Now we are using foundationdb as a database for our application. We need to monitor the performance behavior of foundationdb. I wonder if there is any performance metrics of foundationdb to monitor? And is there any tools/command/API/GUI to check and monitor these metrics? Thanks!
We don’t have a good documentation on this topic. Most metrics are captured in log files from fdbserver processes, e.g., ProcessMetrics, MachineMetrics, NetworkMetrics, ProxyMetrics, TLogMetrics, StorageMetrics. Each of the metric above has many fields to expose information. There are also many histograms in the log files. Typically, you want to import these log files into a timeseries database, and then query from them, e.g., using splunk.
Another way is to use the status json from fdbcli, which summarizes many information from the database. Because it’s costly for the server to generating the json, this probably should be run once every 5s or so.
The information to monitor typically include: CPU by roles, memory, disk usage/space and dataset size, network connection/retransmit, client and server side latency (commit, GRV, read), throughput, availability (by probes), backup rate/status, TLog queue, storage queue, storage cache hit ratio, ratekeeper throttling reason and rate, data distribution moving rate, reachable coordinators, etc.

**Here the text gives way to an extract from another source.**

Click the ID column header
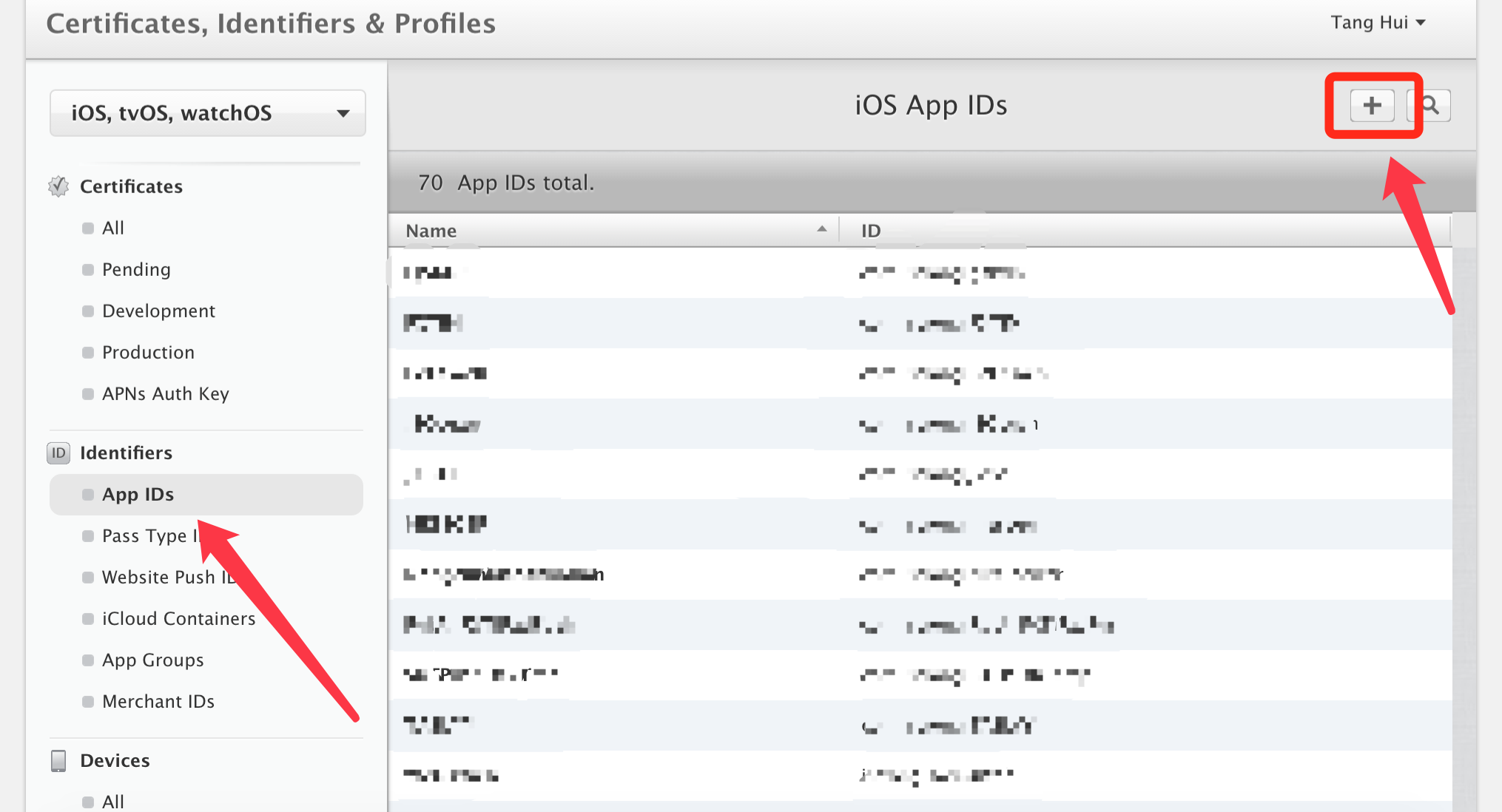point(871,231)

Logs generally have more information. The status call is aggregated information from cluster controller, which collects all processes’ data and reports back to the client.
There’s a telegraf I modified a few years ago to pull all of the status json info, and turn it into metrics in a useful fashion (it understands the structure of the JSON, and FDB in general).
I haven’t looked at it since I left that position, they’ve got a branch labelled for fdb 6.3. Perhaps it can all serve as a starting point for you.